From 577651786fbf498cff4025f2b8c29944f2c8a020 Mon Sep 17 00:00:00 2001
From: ishan-modi <ishan.modi24@gmail.com>
Date: Wed, 9 Apr 2025 12:07:50 +0530
Subject: [PATCH] addressed PR comments

---
 .../en/api/pipelines/controlnet_sana.md       |   4 +-
 src/diffusers/pipelines/sana/pipeline_sana.py |  14 +-
 .../sana/pipeline_sana_controlnet.py          | 135 +++++++++++-------
 .../pipelines/sana/pipeline_sana_sprint.py    |  14 +-
 4 files changed, 98 insertions(+), 69 deletions(-)

diff --git a/docs/source/en/api/pipelines/controlnet_sana.md b/docs/source/en/api/pipelines/controlnet_sana.md
index 67ec882d68..fa04591532 100644
--- a/docs/source/en/api/pipelines/controlnet_sana.md
+++ b/docs/source/en/api/pipelines/controlnet_sana.md
@@ -32,5 +32,5 @@ The original codebase can be found at [NVlabs/Sana](https://github.com/NVlabs/Sa
 	- all
 	- __call__
 
-## SanaControlNetPipelineOutput
-[[autodoc]] pipelines.controlnet_sana.SanaControlNetPipelineOutput
+## SanaPipelineOutput
+[[autodoc]] pipelines.sana.pipeline_output.SanaPipelineOutput
\ No newline at end of file
diff --git a/src/diffusers/pipelines/sana/pipeline_sana.py b/src/diffusers/pipelines/sana/pipeline_sana.py
index 0f0ae5f197..8998e7bfb7 100644
--- a/src/diffusers/pipelines/sana/pipeline_sana.py
+++ b/src/diffusers/pipelines/sana/pipeline_sana.py
@@ -354,9 +354,7 @@ class SanaPipeline(DiffusionPipeline, SanaLoraLoaderMixin):
         if device is None:
             device = self._execution_device
 
-        if self.transformer is not None:
-            dtype = self.transformer.dtype
-        elif self.text_encoder is not None:
+        if self.text_encoder is not None:
             dtype = self.text_encoder.dtype
         else:
             dtype = None
@@ -928,23 +926,23 @@ class SanaPipeline(DiffusionPipeline, SanaLoraLoaderMixin):
         num_warmup_steps = max(len(timesteps) - num_inference_steps * self.scheduler.order, 0)

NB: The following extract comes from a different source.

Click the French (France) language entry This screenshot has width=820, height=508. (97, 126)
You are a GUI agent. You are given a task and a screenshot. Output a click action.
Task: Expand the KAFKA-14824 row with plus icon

         self._num_timesteps = len(timesteps)
 
+        transformer_dtype = self.transformer.dtype
         with self.progress_bar(total=num_inference_steps) as progress_bar:
             for i, t in enumerate(timesteps):
                 if self.interrupt:
                     continue
 
                 latent_model_input = torch.cat([latents] * 2) if self.do_classifier_free_guidance else latents
-                latent_model_input = latent_model_input.to(prompt_embeds.dtype)
 
                 # broadcast to batch dimension in a way that's compatible with ONNX/Core ML
-                timestep = t.expand(latent_model_input.shape[0]).to(latents.dtype)
+                timestep = t.expand(latent_model_input.shape[0])
 
                 # predict noise model_output
                 noise_pred = self.transformer(
-                    latent_model_input,
-                    encoder_hidden_states=prompt_embeds,
+                    latent_model_input.to(dtype=transformer_dtype),
+                    encoder_hidden_states=prompt_embeds.to(dtype=transformer_dtype),
                     encoder_attention_mask=prompt_attention_mask,
-                    timestep=timestep,
+                    timestep=timestep.to(dtype=transformer_dtype),
                     return_dict=False,
                     attention_kwargs=self.attention_kwargs,
                 )[0]
diff --git a/src/diffusers/pipelines/sana/pipeline_sana_controlnet.py b/src/diffusers/pipelines/sana/pipeline_sana_controlnet.py
index f363eb6058..8ff1a25271 100644
--- a/src/diffusers/pipelines/sana/pipeline_sana_controlnet.py
+++ b/src/diffusers/pipelines/sana/pipeline_sana_controlnet.py
@@ -261,6 +261,66 @@ class SanaControlNetPipeline(DiffusionPipeline, SanaLoraLoaderMixin):
         """
         self.vae.disable_tiling()
 
+    # Copied from diffusers.pipelines.sana.pipeline_sana.SanaPipeline._get_gemma_prompt_embeds
+    def _get_gemma_prompt_embeds(
+        self,
+        prompt: Union[str, List[str]],
+        device: torch.device,
+        dtype: torch.dtype,
+        clean_caption: bool = False,
+        max_sequence_length: int = 300,
+        complex_human_instruction: Optional[List[str]] = None,
+    ):
+        r"""
+        Encodes the prompt into text encoder hidden states.
+
+        Args:
+            prompt (`str` or `List[str]`, *optional*):
+                prompt to be encoded
+            device: (`torch.device`, *optional*):
+                torch device to place the resulting embeddings on
+            clean_caption (`bool`, defaults to `False`):
+                If `True`, the function will preprocess and clean the provided caption before encoding.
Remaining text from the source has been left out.